§ **Provided information**:
————————

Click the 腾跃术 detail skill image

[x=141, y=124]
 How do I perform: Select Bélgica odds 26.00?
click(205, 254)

————————

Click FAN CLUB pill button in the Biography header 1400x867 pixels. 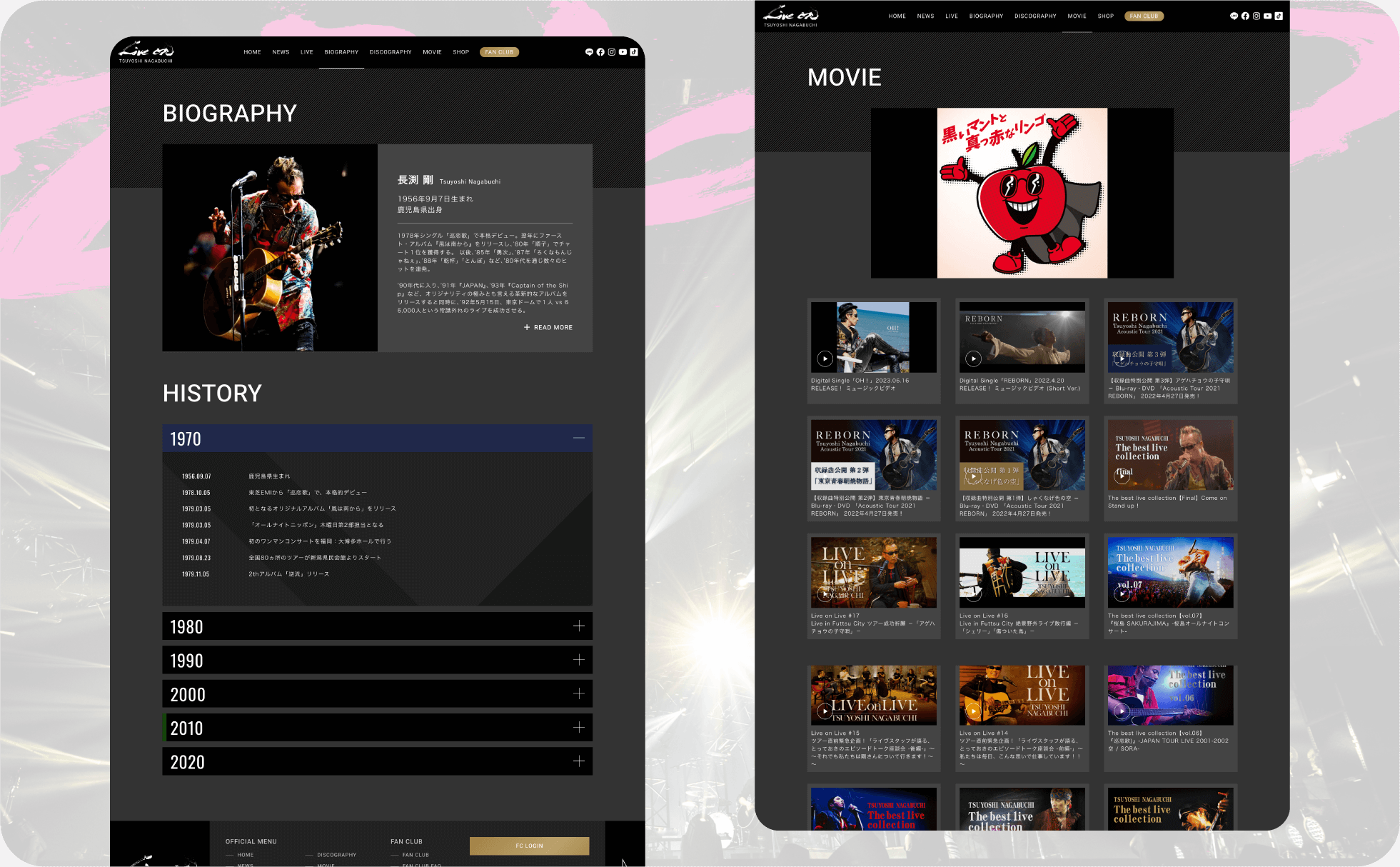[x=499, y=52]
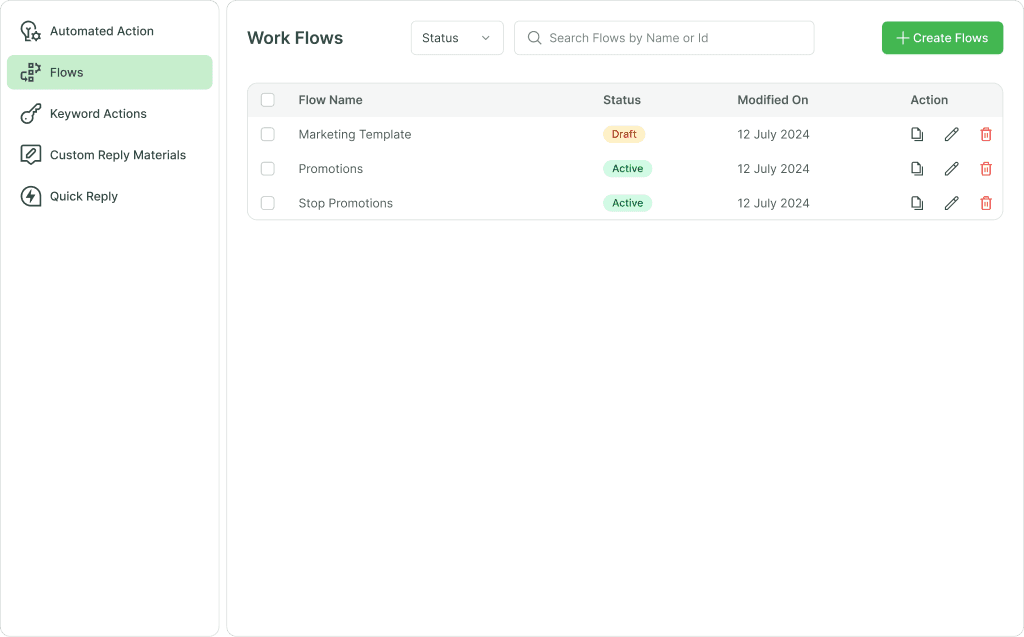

————————

§ **Short exercise**: Copy out the rows from the line containing "Click the 腾跃术 detail skill image" through the line containing "click(205, 254)", keeping every character unchanged.

§ **Problem solution**:
Click the 腾跃术 detail skill image

[x=141, y=124]
 How do I perform: Select Bélgica odds 26.00?
click(205, 254)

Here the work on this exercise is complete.